Today did not turn out the way I expected at all. Emotionally I was somewhat better than I was last night - but still not good. Son1 left today for the next two days - at his retreat through school. It was really cool to have him come up to me before he left while the buses were loading and give me a k*** and get one from me. At his age that's not something expected or typical. Son2 is already missing him - saying he's bored. I'm glad that we have grief group tomorrow night. It was nice to be able to be home most of the evening tonight though.

Probably the biggest stress/frustration from today is that I had a parent of a child on my bus route call and completely chew me out verbally. Long story short - I had told my students to turn off any portable music devices as we were at a blind RR crossing. This student informed me "that's as quiet as mine will go" so I repeated my instructions to turn it off. He started cussing, I had him move....he continued cussing after he moved. He was going to get a conduct report for the cussing and the noise at the RR tracks. Apparently he went home and called dad who called the school to get my #. Then dad called me - said there's no way I could have heard his son's music, that it was my fault the son started cussing because I "made him angry enough to cuss - he's not like that" and then said I "needed to learn to get along with son". I ended up telling the dad that I was finished discussing this and hanging up on him. By that time I was pretty upset myself. Any other misbehavior this week likely would have gotten off with little to no action - simply because I didn't want the fact that I'm grieving extra to influence my decisions. However because this incident occurred at a RR crossing the son endangered the entire busload of students - that simply cannot be ignored. There's a possiblity that I'm going to have to say no personal music players - whether that be a phone, cd player or anything else involving headphones simply because this is becoming such an issue.

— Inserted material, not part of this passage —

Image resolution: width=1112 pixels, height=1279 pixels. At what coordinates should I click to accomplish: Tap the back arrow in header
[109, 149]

I already absolutely don't allow cell phones to be used on the bus (which as it turned out this student was listening to music on - I didn't realize that at first). So...I have paperwork to fill out - I've already written this all down on regular paper - that I will then take into the office tomorrow morning to hopefully get the situation dealt with. I talked to another driver this afternoon - she said that everyone is having issues right now - all need a break.

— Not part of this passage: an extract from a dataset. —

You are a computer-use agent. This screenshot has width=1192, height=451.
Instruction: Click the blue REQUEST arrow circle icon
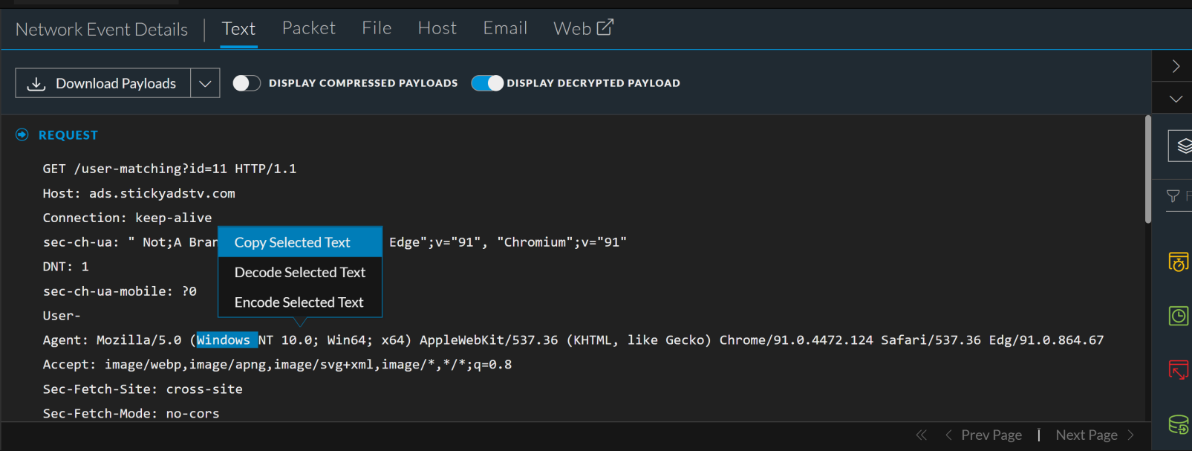(22, 134)
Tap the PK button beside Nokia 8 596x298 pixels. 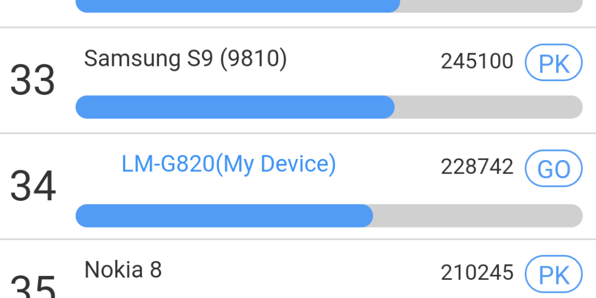pos(553,274)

On a different note....the other afternoon Son1 got on the bus and said "Mom I've lost my work ethic." I was like "what?" He explained that he was finding it hard to concentrate and focus on stuff. I was relieved to realize that it wasn't his work ethic that was at issue - it was simply the fact that he was distracted and grieving the loss of his dad this week - and very happy to reassure him that he hadn't lost his "work ethic". (I had to smile at his description though.) This afternoon I bumped into his math teacher at the school - she commented that she'd noticed that he wasn't himself - more easily frustrated, distracted, dreamy. I'm rather glad that she was able to validate that he was struggling a bit this week - though at the same time I hate for that to happen. One wonders when and if the grief will become less.

2 comments:

~B. said...

i think the "no music" rule is a good idea. :)

kalipay said...

lots of accidents at RR crossings happen either because of sun blinding drivers, or loud music especially at night. good rule that i haven't thought of before!

the grief probly doesn't actually leave, though it does become less. it changes, too, i think, as time goes on.